Neither this statute, nor the Statement of Administrative Action Accompanying the Uruguay Round, "explicitly proscribe Commerce from comparing a process of assembly or completion in the United States against a more comprehensive process of manufacture outside the United States," the brief said. The SAA actually leaves the choice of methodology within Commerce's discretion, the government argued.

Both CIT and the U.S. Court of Appeals for the Federal Circuit actually upheld this "same comparative analysis as reasonable and consistent with the statute" in Al Ghurair v. U.S., the government noted. In that case, the trade court said this analysis of "the total sum of investment is useful to gauge the level of investment ... in a third country."

While Deacero says the CAFC decision is "inapposite," since it applies to 19 U.S.C. Section 1677j(b) as opposed to Section 1677j(a) (see 2505270002), the U.S. said there's "hardly any distinction in the law or in the SAA between the two provisions." The entire text of Section 1677j(a)(2), "which establishes the criteria used to determine whether a production process is minor or insignificant, is identical to that" of Section 1677j(b)(2), save for the term "United States" in place of "foreign country."

The statutes impose "the same general requirements with only minor differences to account for further assembly in the United States as opposed to a foreign country," the brief said.

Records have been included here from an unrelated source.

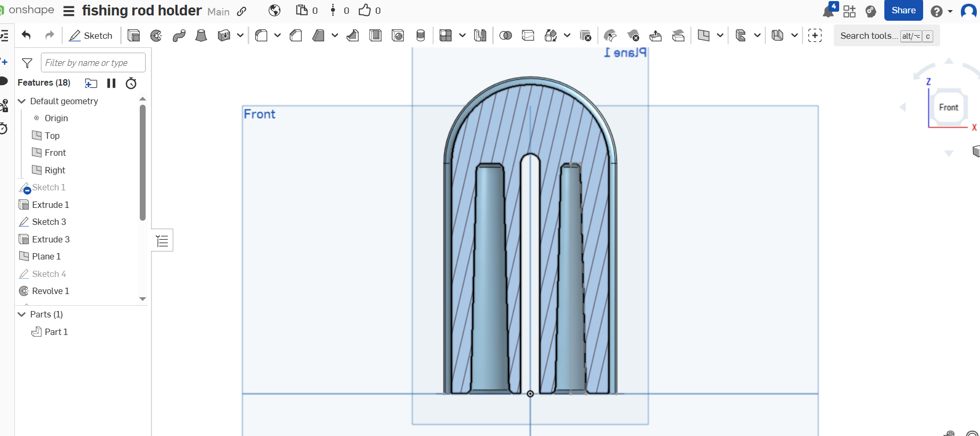Select the Shell tool in toolbar
The width and height of the screenshot is (980, 436).
(x=375, y=36)
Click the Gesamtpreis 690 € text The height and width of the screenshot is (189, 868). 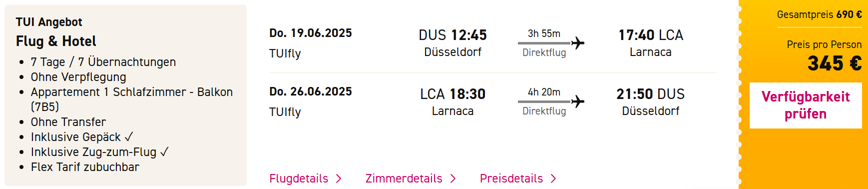819,15
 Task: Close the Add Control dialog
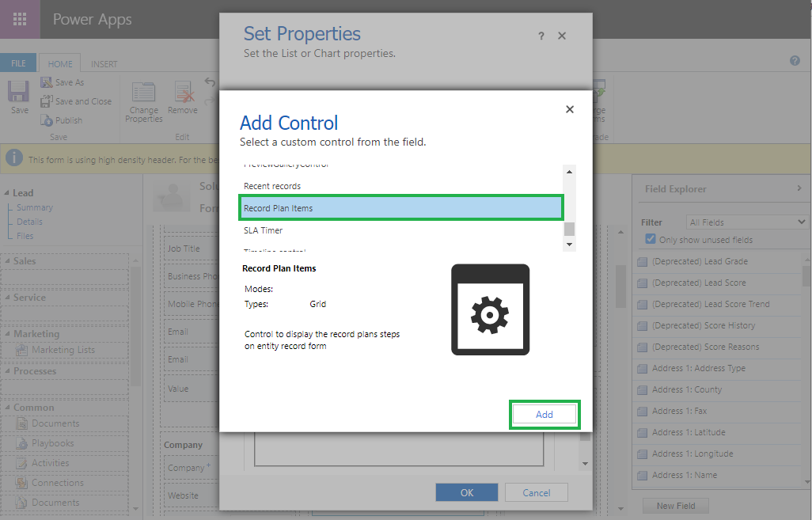[569, 110]
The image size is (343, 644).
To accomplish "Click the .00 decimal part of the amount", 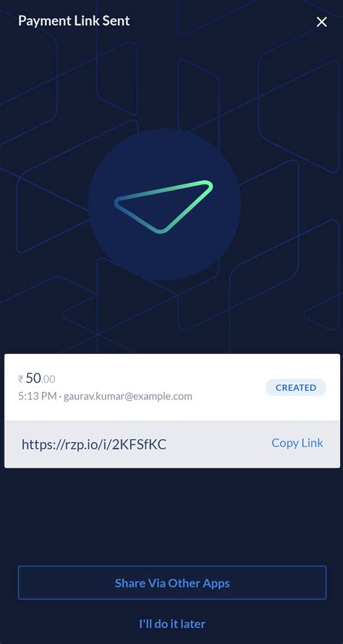I will pyautogui.click(x=48, y=379).
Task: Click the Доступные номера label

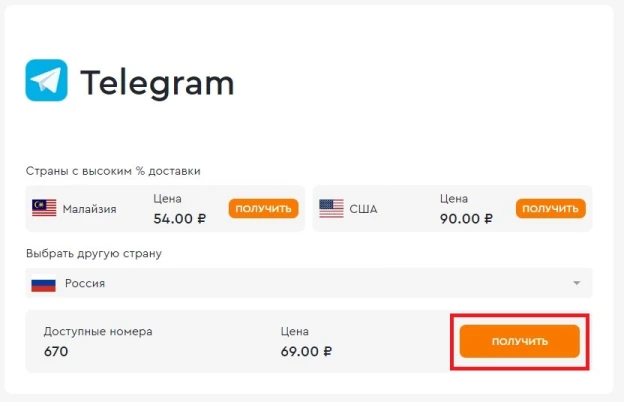Action: coord(98,331)
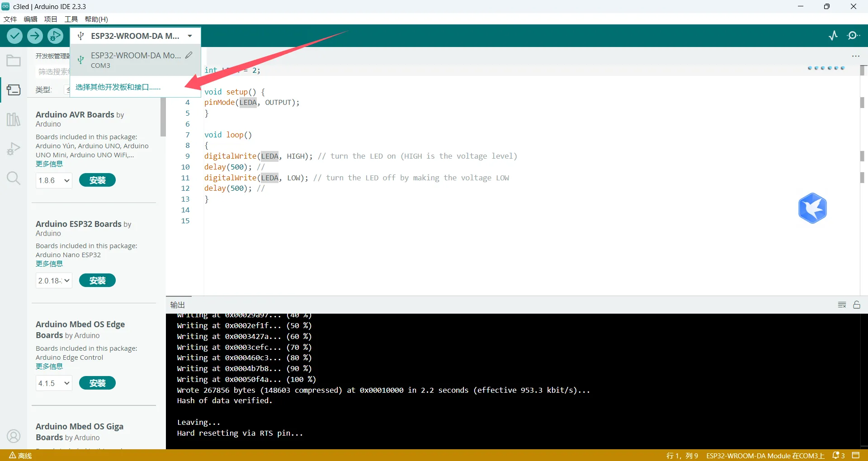
Task: Start debugging with the debug toolbar button
Action: coord(56,36)
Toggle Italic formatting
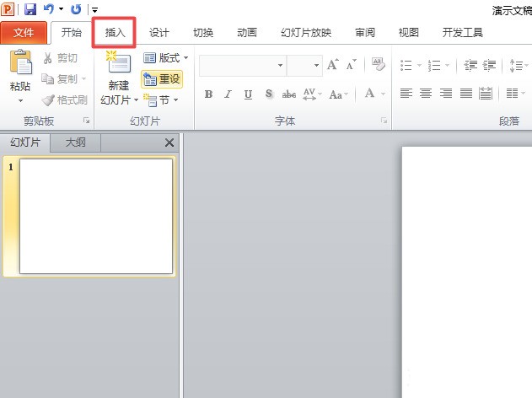The height and width of the screenshot is (398, 532). 228,94
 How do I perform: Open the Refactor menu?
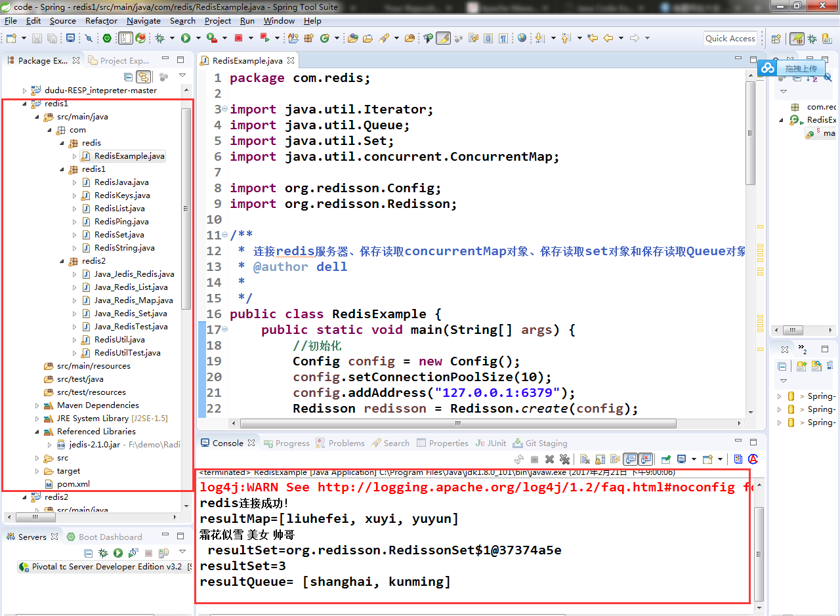[101, 20]
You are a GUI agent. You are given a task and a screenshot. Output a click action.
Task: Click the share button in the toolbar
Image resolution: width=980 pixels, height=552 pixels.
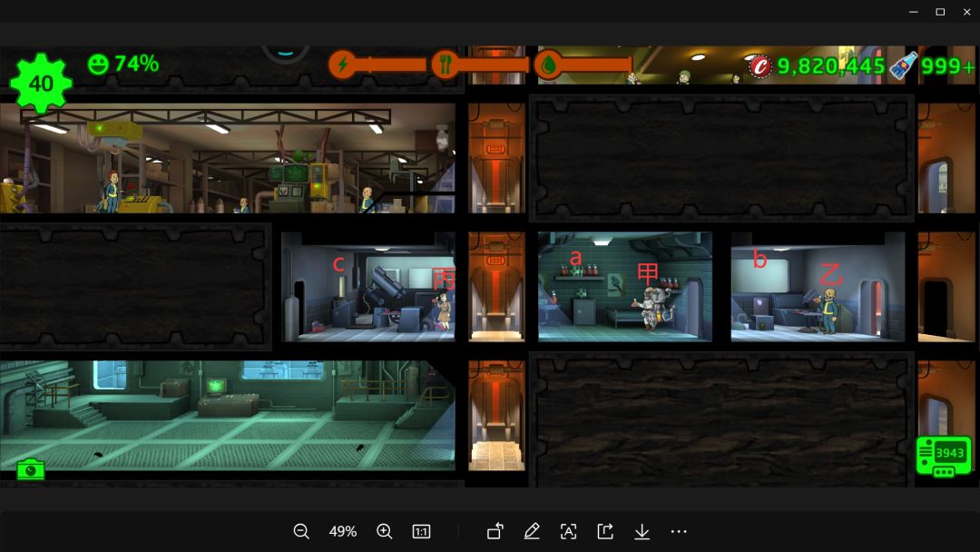coord(605,532)

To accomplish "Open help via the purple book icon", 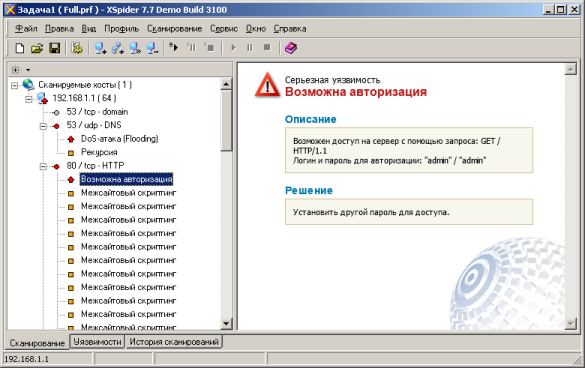I will (x=291, y=48).
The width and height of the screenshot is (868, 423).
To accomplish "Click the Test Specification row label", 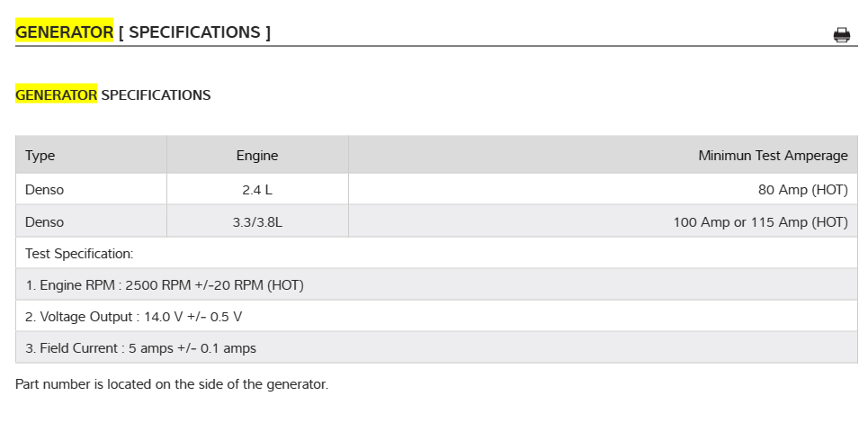I will pos(79,254).
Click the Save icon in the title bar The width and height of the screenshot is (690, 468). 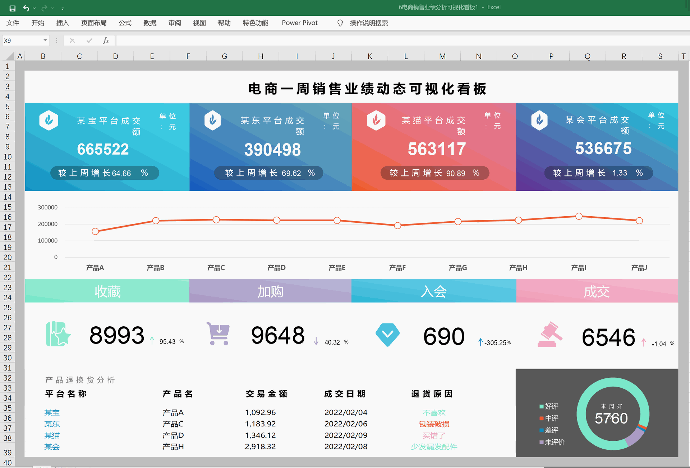[10, 6]
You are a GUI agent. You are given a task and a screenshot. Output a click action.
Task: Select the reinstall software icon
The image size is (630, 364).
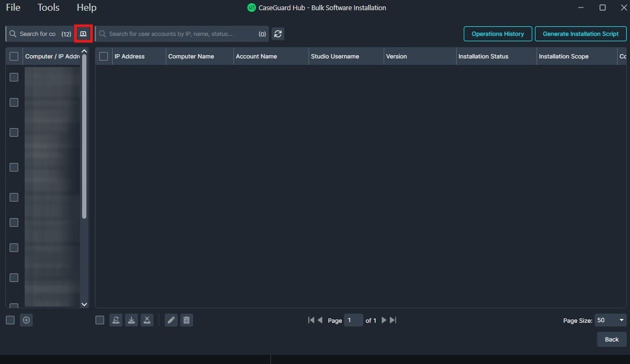click(116, 320)
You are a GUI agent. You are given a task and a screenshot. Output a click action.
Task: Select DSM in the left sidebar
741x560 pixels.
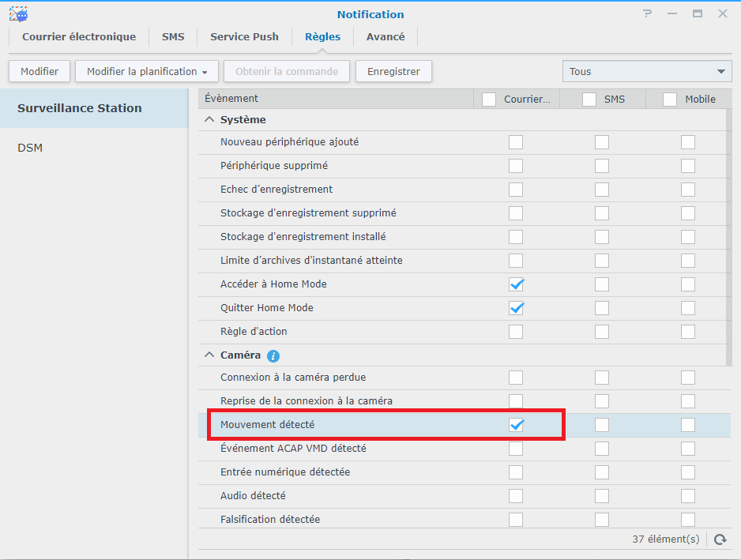pos(30,148)
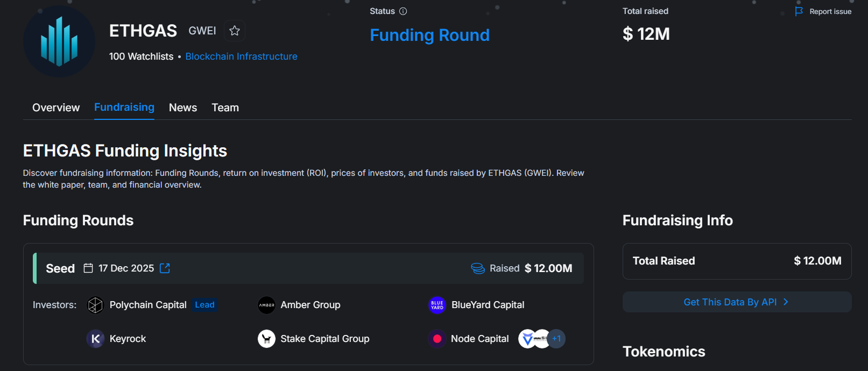The image size is (868, 371).
Task: Click the Lead badge beside Polychain Capital
Action: point(204,305)
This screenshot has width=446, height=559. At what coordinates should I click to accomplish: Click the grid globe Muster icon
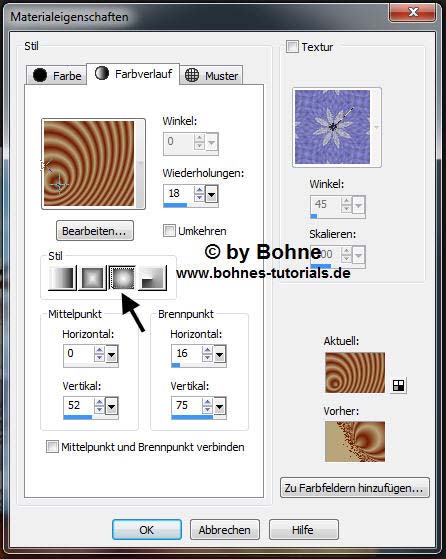(x=192, y=75)
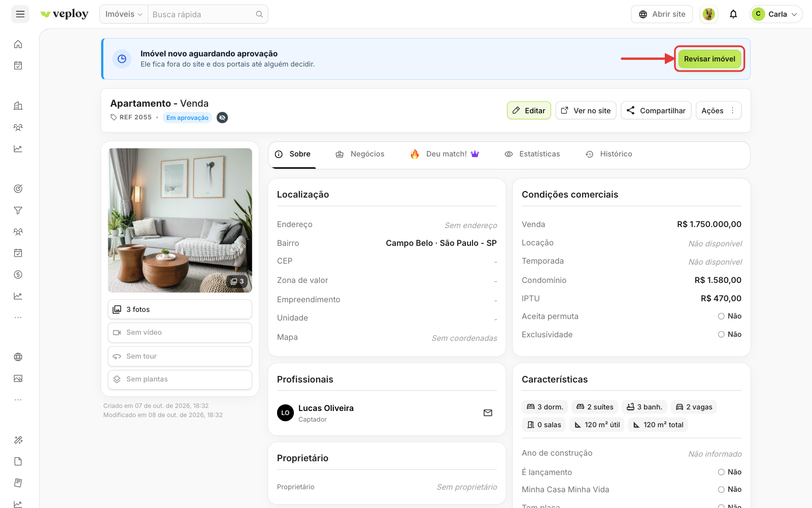Select the Exclusividade Não radio
This screenshot has width=812, height=508.
click(x=721, y=335)
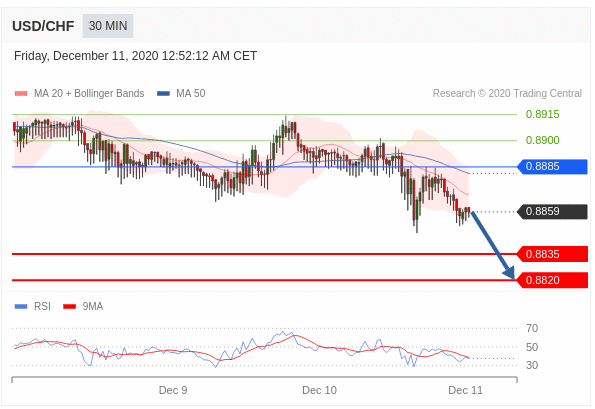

Deacero argued that Commerce's application of the statute isn't consistent with the direction of the SAA, since the SAA is only meant to address "stereotypical circumvention" scenarios such as "screwdriver assembly" operations. However, the trade court has dismissed this claim before, and the court should dismiss it again here, the U.S. said. "The statute unambiguously states the criteria by which Commerce is to assess in determining whether a production process is minor or insignificant," the brief said.

The importer also challenged Commerce's finding that Deacero's PC strand production process is minor or insignificant, though the government said its claims are "largely duplicative of its challenges to Commerce’s broader circumvention methodology." For three of the factors, "the level of investment, the nature of the production process, and the extent of the production facilities," Deacero tries to explain why Commerce's finding would have been erroneous had Commerce compared Deacero's U.S. production to one step of Deacero's production process of PC strand across its Mexican facilities, the brief said.

"Deacero’s arguments in this respect are moot because, for each of these factors, Commerce compared Deacero’s production process in the U.S. to the production process for PC strand in Mexico," the government argued.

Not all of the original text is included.